Monterosso is the largest of the five villages and the most immediately welcoming. Pastel buildings with shuttered windows and hanging laundry connect cobbled alleys that lead down to a pebble beach. The old town is striped – its Chiesa di San Giovanni Battista wearing horizontal bands of dark and pale stone like a zebra crossing. The bells ring in melody for mass, their notes carrying across the whole village in waves, mingling with the scent of the village’s many jasmine trees.

There are also many lemon trees. Lemon tree farms surround the village, potted trees sit on balconies, in doorways, and line the path up to the old convent. Our host left out a plate and a knife so we could slice lemons for our water from the apartment garden, and when we departed, pressed two enormous ones into our hands as a parting gift.

In the evening, frogs became the dominant backdrop noise – a low, insistent croaking from somewhere in the dark. If the frogs croak loudly, the rain is coming, our host told us. The frogs form part of the natural ecosystem. The frogs eat the mosquitoes. The rain feeds the vines. The vines produce the wine. The wine ends up on tables at the top of the mountains – Cinque Terre’s ecosystem.

The convent cemetery

Nobody mentions the cemetery.

You pass through the cemetery on the way up to the convent. Over four hundred years old, the convent, is the main reason most people make the climb. But it was the cemetery that stopped me.

The dead here aren’t hidden away. They overlook the village, protectively watching over the rooftops and the sea beyond. Photographs pressed into the concrete of the tombs behind glass, flowers tucked in beside them. Tombs stack into walls the way the houses stack below – the same logic, just quieter. Whole generations are housed together in grand mausoleums, the family name carved above the door like any other home in Monterosso.

The light is good here. It doesn’t feel like a place that has said goodbye so much as one that simply hasn’t looked away. It’s not in the guidebook. Go anyway.

The land of Neptune and the gulf of poets

A walk took me down the seafront to find Il Gigante – a fourteen-metre Neptune carved into the rocks above Fegina Beach, one arm lost to time, the rest of him weathered into magnificent indifference. He watches over Fegina, unbothered by the tourists below.

On the way back, I stopped to read poetry written on the beach wall and discovered Eugenio Montale. Monterosso has inspired many writers and poets. You will find random verses written across the village on front doors and shop windows. Eugenio Montale spent most of his childhood and, later, most of his summer holidays in Monterosso, writing about the area’s beauty. One of his lines resonated with me.

Even we, the poorest, find a fortune, and it is the scent of lemons

On my journey home, I held the two large lemons my host had given me, rubbed their peels to release their aroma, and smiled at the memories the Cinque Terre had given me.

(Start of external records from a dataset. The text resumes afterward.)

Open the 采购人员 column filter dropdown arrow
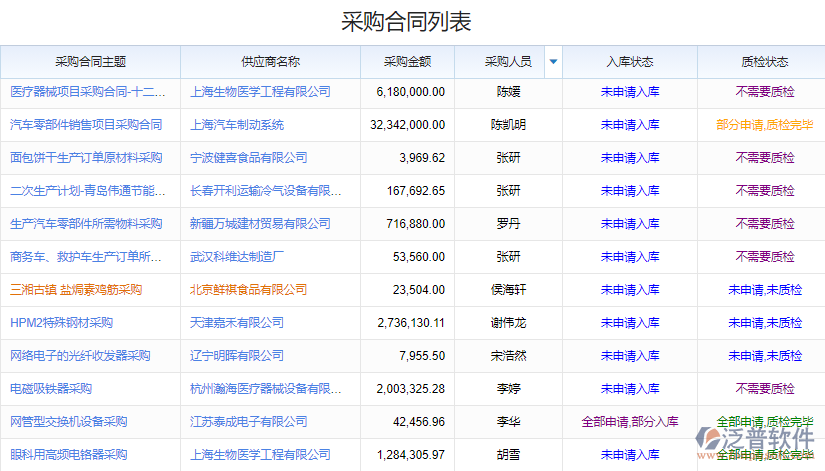 coord(553,62)
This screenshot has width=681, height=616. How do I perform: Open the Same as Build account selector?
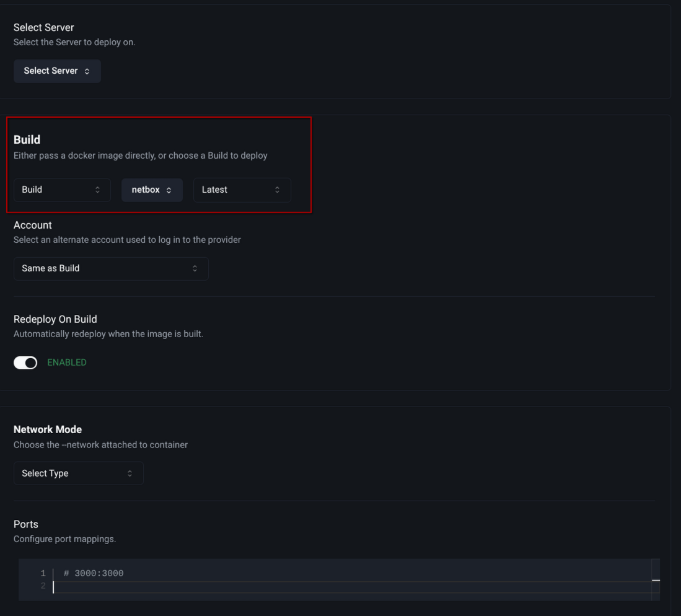pos(110,268)
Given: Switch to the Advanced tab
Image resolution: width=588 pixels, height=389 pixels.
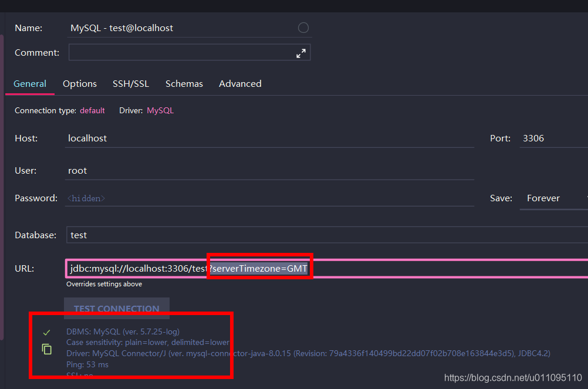Looking at the screenshot, I should click(239, 83).
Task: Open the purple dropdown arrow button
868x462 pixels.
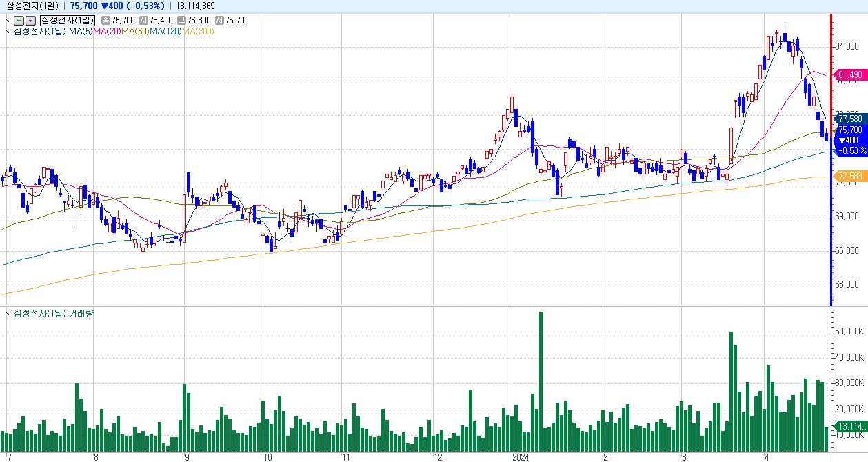Action: [30, 20]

A quiet word, tourist to tourist

The villages are getting warmer. Winters in Monterosso are not as cold as they used to be. The conservation protections that keep the village’s authentic beauty prevent the installation of solar panels, so homes run on oil and gas. Water is scarce and increasingly precious.

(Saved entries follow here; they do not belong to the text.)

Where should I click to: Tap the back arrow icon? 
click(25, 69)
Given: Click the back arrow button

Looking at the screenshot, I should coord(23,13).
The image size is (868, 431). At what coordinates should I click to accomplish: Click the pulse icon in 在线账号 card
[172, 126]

There’s a tension here: a place preserved in amber for us to admire, yet unable to adapt. A village frozen in the past cannot easily survive the future. This place was built by people who understood, in their bones, the discipline of a limited place.

The land enforced a kind of modesty – small portions and steep walks. No shortcuts. A visitor familiar with destinations that offer daily fresh towels and bedding, long showers, and an abundance of food can easily forget that.

Arrive in the spirit of those who built this beautiful area: curious, unhurried, and willing to take only what the place has to give.

The trike is still grinding uphill somewhere, in permanent second gear. The frogs are still croaking. The dolphins have their own route entirely. Visit and help protect the area’s beauty for generations to come.